Mozilla

Mozilla Websites, Web Analytics and Privacy

April 9th, 2008

This document discusses the application of web analytics tools to Mozilla websites.

We live in a world of data; we should be thinking carefully about that data and its impact. Many people don’t realize how much information about them is collected by websites and used as a business asset. Some of those who do understand don’t care, or figure there’s no sense talking about it. But a core of the Mozilla community is intensely focused on privacy and the individual person’s ability to understand and control personal information. This has always been the case, and it is part of our strength. These aspects should continue to inform the development of both our software and our websites. With this in mind, I’ve put together a discussion of a particular data-gathering proposal, together with the safeguards that make me comfortable with it.

We would like to understand how people interact with Mozilla’s websites, in particular the consumer-facing websites such as www.mozilla.com, mozilla-europe.org and mozilla-japan.org. To do this we want to implement tools that measure what people do when they visit these sites. These tools are generally known as “web analytics” tools. In particular, we want to implement a product called SiteCatelyst from a company called Omniture for a range of Mozilla websites. The specific sites, the phased rollout plan and the evaluation details are below. Using this services means that data about Mozilla visitors will be processed by Omniture, and will be stored on servers that are not under the direct, physical control of Mozilla. This is new to us and requires consideration of appropriate safeguards. Some wonder if it should even be done. I believe the proposal below is worth trying, and that our arrangement with Omniture includes appropriate safeguards.

Commitments

Mozilla will use the web analytics data only to determine aggregate usage patterns for our website. We will not seek to determine personal information from this data. Omniture will use the data from Mozilla websites only to provide and maintain the service for Mozilla; it will not share the information with others or use the information for other purposes. Omniture will not “correlate and report on any Customer Data with any other data collected through other products, services or web properties.” The domain names in Mozilla cookies will clearly identify their affiliation with Mozilla and the Omniture service. We will have public discussions of the results. Before the end of 2008 we will have a public discussion about the benefits (or lack thereof) of using this system. There will be a clear public statement about which web analytic services, if any, are in use with our websites. There will be a public notice and discussion period before including other types of websites, such as developer.mozilla.org and spreadfirefox.com.

Description

One aspect of the Mozilla project that is bigger than many people realize is our website presence. There are actually a number of Mozilla sites. (Or, in industry terms, “website properties.”) There are the development and community-focused sites like developer.mozilla.org, and spreadfirefox.com. And then there are the websites that consumers visit — in particular the download, support and services mozilla.com, mozilla-europe.org, and related sites. The latter are significant web presences, causing Mozilla to periodically appear in the list of top 50 most visited websites published by comScore (an Internet measurement firm analogous to Nielson in the TV space).

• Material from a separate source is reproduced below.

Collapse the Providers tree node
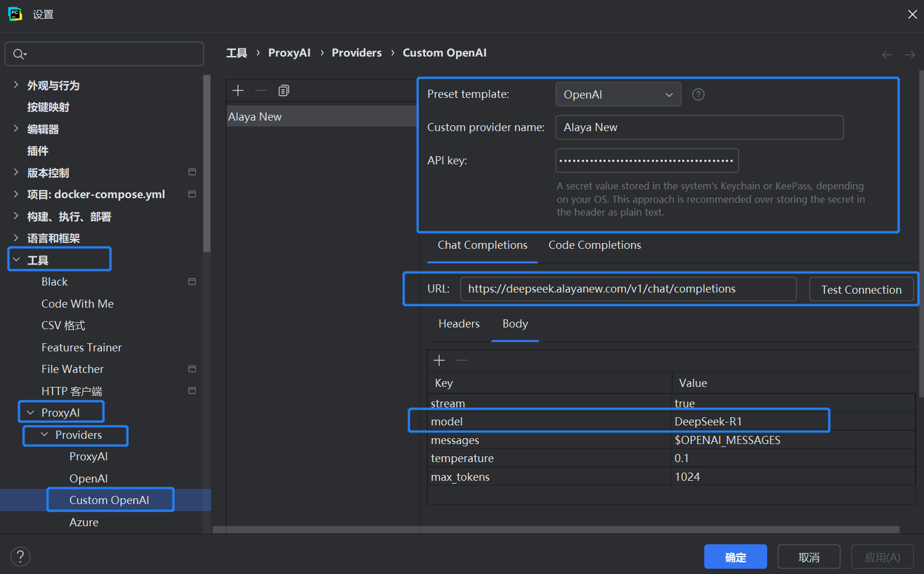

1. Our websites act as integral components of our users’ experience. They are also a primary way of communicating with most of our users who aren’t likely to read Planet Mozilla, the newsgroups or other community tools. Today we know very little about how people interact with our websites, in particular the consumer-facing websites. To improve the experience we first need to know some basic data about how users interact with our website properties. We’d like to understand things such as:

  • Is something we think should be easy — like getting from a top-level page to useful add-ons — simple enough for people who aren’t familiar with Mozilla?
  • If we add a landing page with explanations, do people get lost at those pages? Or do these pages help people as we had hoped?
  • How many users successfully find, download, install and become long-term Firefox users?
  • What paths do people take through the website?
  • Is something new (like the dropdown content on the “whatsnew” page) useful to people? How many people see that page and actually click on the links?
  • Do people find the language version of Firefox that fits their location?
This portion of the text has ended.